_TASK INSTRUCTIONS:_
Render the material from the line with "The height and width of the screenshot is (552, 982)." to the line with "924x572 pixels. pyautogui.click(x=383, y=30)" as a two-column CSV with the headers instruction and response. Give one row per text-and-answer pair, put each value in a single quoted field, and replace line breaks with spaces.

_Pointing records for text and elements:_
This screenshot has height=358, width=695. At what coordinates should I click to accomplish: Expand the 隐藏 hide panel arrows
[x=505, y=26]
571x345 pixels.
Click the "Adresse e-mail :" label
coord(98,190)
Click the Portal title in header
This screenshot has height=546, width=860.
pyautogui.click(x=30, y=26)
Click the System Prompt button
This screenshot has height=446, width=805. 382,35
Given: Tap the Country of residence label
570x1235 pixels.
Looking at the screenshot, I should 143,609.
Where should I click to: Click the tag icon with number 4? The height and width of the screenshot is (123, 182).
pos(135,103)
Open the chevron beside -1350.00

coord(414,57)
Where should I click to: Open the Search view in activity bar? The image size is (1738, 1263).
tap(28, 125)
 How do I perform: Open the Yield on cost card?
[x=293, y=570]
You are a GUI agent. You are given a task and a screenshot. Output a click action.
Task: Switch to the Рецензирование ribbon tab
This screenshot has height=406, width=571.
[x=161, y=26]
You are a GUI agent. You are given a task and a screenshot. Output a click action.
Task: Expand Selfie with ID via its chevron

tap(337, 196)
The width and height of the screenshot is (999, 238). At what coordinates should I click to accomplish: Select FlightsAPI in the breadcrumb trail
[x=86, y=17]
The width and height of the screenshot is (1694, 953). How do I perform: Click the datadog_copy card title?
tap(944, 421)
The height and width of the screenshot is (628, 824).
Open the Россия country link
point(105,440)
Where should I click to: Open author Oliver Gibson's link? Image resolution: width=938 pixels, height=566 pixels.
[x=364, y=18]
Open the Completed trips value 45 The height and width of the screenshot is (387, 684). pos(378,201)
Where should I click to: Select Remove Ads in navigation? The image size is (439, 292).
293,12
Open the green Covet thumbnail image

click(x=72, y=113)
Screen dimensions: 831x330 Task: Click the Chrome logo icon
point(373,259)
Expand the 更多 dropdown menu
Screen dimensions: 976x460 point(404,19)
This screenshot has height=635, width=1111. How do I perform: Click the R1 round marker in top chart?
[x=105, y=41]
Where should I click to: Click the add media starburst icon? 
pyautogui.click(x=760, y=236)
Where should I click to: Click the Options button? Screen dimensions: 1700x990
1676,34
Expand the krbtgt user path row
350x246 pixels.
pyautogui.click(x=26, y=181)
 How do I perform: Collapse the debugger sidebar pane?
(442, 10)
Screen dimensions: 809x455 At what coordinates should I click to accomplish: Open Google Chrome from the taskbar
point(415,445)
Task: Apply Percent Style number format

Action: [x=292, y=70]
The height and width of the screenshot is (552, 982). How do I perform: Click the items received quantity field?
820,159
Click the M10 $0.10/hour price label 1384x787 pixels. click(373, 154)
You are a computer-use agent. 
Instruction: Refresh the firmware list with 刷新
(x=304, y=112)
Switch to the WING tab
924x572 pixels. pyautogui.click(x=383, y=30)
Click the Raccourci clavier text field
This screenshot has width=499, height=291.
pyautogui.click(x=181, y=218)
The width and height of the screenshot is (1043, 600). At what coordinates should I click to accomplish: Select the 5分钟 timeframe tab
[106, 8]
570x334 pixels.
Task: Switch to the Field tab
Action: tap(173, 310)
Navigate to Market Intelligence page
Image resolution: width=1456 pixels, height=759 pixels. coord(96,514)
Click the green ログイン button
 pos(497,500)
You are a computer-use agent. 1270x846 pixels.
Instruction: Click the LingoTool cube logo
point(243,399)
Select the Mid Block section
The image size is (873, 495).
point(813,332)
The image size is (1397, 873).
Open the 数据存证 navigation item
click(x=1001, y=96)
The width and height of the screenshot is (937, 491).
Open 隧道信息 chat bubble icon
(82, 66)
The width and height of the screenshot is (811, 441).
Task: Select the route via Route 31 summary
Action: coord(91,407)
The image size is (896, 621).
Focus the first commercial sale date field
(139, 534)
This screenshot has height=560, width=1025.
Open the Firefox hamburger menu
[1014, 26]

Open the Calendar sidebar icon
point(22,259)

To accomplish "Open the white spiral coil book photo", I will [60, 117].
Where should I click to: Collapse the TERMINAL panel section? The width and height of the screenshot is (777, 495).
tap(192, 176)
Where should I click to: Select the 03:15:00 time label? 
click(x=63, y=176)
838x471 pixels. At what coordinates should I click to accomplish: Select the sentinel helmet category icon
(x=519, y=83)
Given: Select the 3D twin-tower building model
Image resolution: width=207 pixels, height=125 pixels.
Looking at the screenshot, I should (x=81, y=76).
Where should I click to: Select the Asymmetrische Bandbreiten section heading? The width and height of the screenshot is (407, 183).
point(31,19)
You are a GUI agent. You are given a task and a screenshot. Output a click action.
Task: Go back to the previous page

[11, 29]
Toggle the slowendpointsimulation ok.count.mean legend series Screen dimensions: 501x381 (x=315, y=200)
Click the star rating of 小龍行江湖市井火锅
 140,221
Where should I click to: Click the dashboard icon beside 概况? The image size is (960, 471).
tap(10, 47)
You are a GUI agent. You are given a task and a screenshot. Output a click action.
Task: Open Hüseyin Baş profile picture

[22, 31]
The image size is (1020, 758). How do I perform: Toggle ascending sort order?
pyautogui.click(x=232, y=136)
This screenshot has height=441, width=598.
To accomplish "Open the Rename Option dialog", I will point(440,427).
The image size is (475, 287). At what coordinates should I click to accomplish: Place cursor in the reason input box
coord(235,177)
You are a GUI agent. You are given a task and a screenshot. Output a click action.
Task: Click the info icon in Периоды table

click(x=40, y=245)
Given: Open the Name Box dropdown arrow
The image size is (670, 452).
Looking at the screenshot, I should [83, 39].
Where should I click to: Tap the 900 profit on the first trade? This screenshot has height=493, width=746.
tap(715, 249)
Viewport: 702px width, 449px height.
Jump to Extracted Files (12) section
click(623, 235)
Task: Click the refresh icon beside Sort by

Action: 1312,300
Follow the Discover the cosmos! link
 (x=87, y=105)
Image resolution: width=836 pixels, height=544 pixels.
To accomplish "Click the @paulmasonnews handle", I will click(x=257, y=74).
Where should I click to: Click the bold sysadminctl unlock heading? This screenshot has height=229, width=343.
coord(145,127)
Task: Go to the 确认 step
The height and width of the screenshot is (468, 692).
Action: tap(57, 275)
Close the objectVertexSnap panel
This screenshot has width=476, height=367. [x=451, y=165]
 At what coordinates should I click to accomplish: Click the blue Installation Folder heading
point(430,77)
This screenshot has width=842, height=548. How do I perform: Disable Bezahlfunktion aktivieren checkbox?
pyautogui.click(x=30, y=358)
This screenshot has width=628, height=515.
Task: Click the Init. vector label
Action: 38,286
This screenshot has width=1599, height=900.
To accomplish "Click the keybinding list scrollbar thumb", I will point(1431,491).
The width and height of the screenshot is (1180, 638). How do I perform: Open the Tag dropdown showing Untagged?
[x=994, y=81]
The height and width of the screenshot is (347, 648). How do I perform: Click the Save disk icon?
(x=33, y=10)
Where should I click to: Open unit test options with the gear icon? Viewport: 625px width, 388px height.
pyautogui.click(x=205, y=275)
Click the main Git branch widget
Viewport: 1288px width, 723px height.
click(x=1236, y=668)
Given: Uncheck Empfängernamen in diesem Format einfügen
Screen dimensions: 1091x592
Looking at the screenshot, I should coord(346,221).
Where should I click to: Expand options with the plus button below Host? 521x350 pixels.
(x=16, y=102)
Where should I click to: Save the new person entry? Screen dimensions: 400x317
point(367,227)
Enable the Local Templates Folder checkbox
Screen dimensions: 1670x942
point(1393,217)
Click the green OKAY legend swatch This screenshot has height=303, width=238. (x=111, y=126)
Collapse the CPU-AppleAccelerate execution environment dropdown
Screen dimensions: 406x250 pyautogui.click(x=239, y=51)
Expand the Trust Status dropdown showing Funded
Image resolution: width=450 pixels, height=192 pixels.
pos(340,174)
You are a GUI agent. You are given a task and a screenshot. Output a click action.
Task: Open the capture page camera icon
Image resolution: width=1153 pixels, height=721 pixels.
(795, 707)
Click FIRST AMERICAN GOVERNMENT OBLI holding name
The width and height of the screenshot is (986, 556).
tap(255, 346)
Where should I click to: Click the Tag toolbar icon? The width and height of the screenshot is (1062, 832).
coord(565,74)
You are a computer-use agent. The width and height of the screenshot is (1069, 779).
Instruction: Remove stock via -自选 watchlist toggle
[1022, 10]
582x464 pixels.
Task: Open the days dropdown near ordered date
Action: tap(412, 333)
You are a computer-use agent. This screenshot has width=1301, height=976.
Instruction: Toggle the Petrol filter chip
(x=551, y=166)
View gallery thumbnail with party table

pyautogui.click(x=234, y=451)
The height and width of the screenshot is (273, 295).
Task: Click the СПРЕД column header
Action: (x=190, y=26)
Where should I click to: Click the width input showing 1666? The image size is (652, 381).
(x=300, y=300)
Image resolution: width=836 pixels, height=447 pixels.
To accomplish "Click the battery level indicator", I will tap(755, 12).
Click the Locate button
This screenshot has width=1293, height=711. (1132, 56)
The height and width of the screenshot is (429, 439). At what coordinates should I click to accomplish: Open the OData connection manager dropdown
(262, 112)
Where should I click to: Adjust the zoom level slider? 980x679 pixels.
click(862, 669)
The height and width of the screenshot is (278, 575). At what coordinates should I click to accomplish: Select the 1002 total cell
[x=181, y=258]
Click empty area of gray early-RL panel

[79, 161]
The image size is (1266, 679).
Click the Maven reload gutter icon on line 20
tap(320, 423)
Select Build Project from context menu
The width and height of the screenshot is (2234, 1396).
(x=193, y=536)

_WRITTEN ANSWER:_
instruction,response
"The height and width of the screenshot is (552, 982). How do I perform: Click the items received quantity field?","820,159"
"Click the M10 $0.10/hour price label 1384x787 pixels.","click(373, 154)"
"You are a computer-use agent. Instruction: Refresh the firmware list with 刷新","(x=304, y=112)"
"Switch to the WING tab","924x572 pixels. pyautogui.click(x=383, y=30)"